Tre nuovi Lettori e Accoliti F.I.

Tre nuovi accoliti per i Frati Francescani dell’Immacolata

 

Lo scorso 24 giugno, presso la Casa Mariana “S. Maria di Nazareth” di Roma, il Commissario Pontificio, Don Sabino Ardito ha conferito i ministeri del Lettorato e dell’Accolitato a tre giovani Frati Francescani dell’Immacolata, che si avviano, così, verso il Sacerdozio.

I tre Frati: Fra Francis M. Nnama, Fra Jean M. Segbedji e Fra Dominic M. Okonwa arrivano dal continente africano e, per la precisione, dal Benin e dalla Nigeria.

A distanza di 6 mesi, questo è il secondo gruppo di Studenti di Teologia Francescani dell’Immacolata a ricevere i ministeri e, quindi, a prepararsi per l’Ordinazione Diaconale e poi Sacerdotale.
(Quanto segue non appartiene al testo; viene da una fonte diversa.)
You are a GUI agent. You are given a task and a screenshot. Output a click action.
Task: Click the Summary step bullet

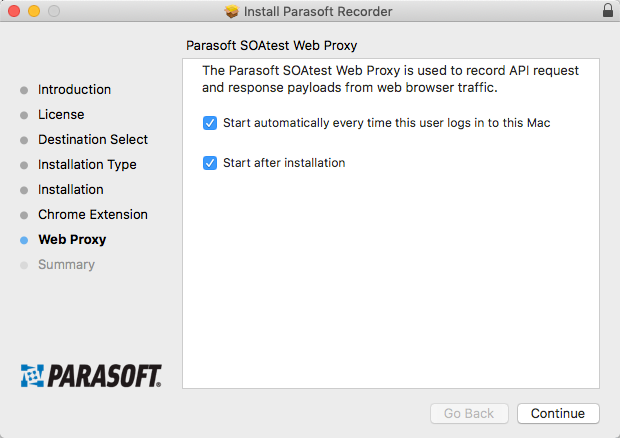(24, 265)
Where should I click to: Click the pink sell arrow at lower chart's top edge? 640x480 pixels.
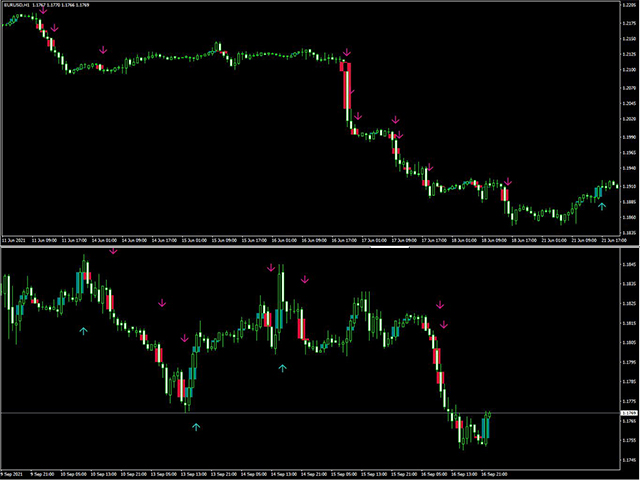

I 5 frati del primo gruppo hanno ricevuto i ministeri a dicembre e, dopo aver ricevuto l’Ordinazione Diaconale ad Aprile, si stanno preparando a ricevere l’Ordinazione Sacerdotale in varie date nei rispettivi paesi d’origine.

La celebrazione è avvenuta in una circostanza doppiamente cara alla Chiesa e ai Frati. Nella Solennità di S. Giovanni Battista, infatti, si sarebbe dovuta celebrare anche la Festa del Cuore Immacolato della Vergine, a cui questi futuri sacerdoti sono consacrati a titolo speciale secondo il carisma dell’Istituto.

Liturgicamente, la celebrazione della Solennità del Battista ha prevalso sulla festa del Cuore Immacolato di Maria, ma, come ha osservato nell’omelia lo stesso Commissario Pontificio, Ella è comunque presente nel mistero della nascita del Battista.

Nascita che viene festeggiata liturgicamente, come quella di Cristo e della Vergine, proprio perché la Vergine stessa, recandosi dalla parente Elisabetta per mettersi al suo servizio, è stata lo strumento attraverso cui lo Spirito Santo ha operato la liberazione dal Peccato Originale del Battista nel grembo della madre.

La Vergine svolge dunque un “ministero” per il quale si mette a disposizione gratuitamente.

Ed è proprio la gratuità nel servizio che deve caratterizzare la nostra vita di ministri all’interno della vita della Chiesa, ha osservato nella sua omelia Don Sabino. Gratuità nella quale si attua la nostra libera e responsabile risposta alla gratuita e amorosa chiamata di Dio, come evidenziano le letture della solennità.

La Prima Lettura della Messa mostra il Profeta Geremia che afferma di essere stato sedotto da Dio. Questa “seduzione”, ha osservato, si presenta come risposta voluta, cosciente, affidabile del Profeta alla missione che il Signore gli affida e come un ministero analogo a quello del Servo Sofferente, Gesù.

Proprio il riferimento a Gesù Servo Sofferente, ha proseguito Don Sabino, porta a riflettere che l’adempiere un ministero nella Chiesa dev’essere il frutto di un atteggiamento radicato nella fede e che a qualsiasi livello del nostro ministero ecclesiale non dobbiamo dimenticare che siamo ministri: non padroni, non arbitri.

Non dobbiamo presumere di essere noi quelli che salvano.

La Salvezza è di Cristo. Noi siamo strumenti. Come lo sono i segni sacramentali. Strumenti efficaci, certo, ma sempre e solo strumenti.

Quando si dimentica questo, anziché portare i fedeli sulla via della salvezza si rischia di allontanarli dalla salvezza stessa.

Il mistero di Maria e il mistero di Giovanni, ha osservato infine il Commissario, ci parlano di una stessa realtà: dell’amore di Dio che viene in mezzo agli uomini e prende dimora tra gli uomini.

Dio non abita più in un’arca, ma nel cuore di una persona, nel Cuore di Maria.

Dobbiamo salvare e per salvare dobbiamo agire. Ma poiché la salvezza è di Dio dobbiamo essere, come la Vergine, contemplativi della volontà di Dio. Solo se saremo contemplativi della volontà di Dio su di noi, noi potremo essere coloro che portano agli altri la salvezza, che indicano agli altri il Cristo presente anche nella loro storia.

L’amore di Dio seduce, ha concluso il Commissario, esige gratuità, generosità, ma garantisce la salvezza.

A Fra Francis, Fra Jean, Fra Dominic, auguriamo veramente di lasciarsi sedurre sempre di più da Dio, e, attraverso l’esercizio di questi ministeri, di prepararsi sempre meglio ad essere pane dato in cibo al Popolo di Dio.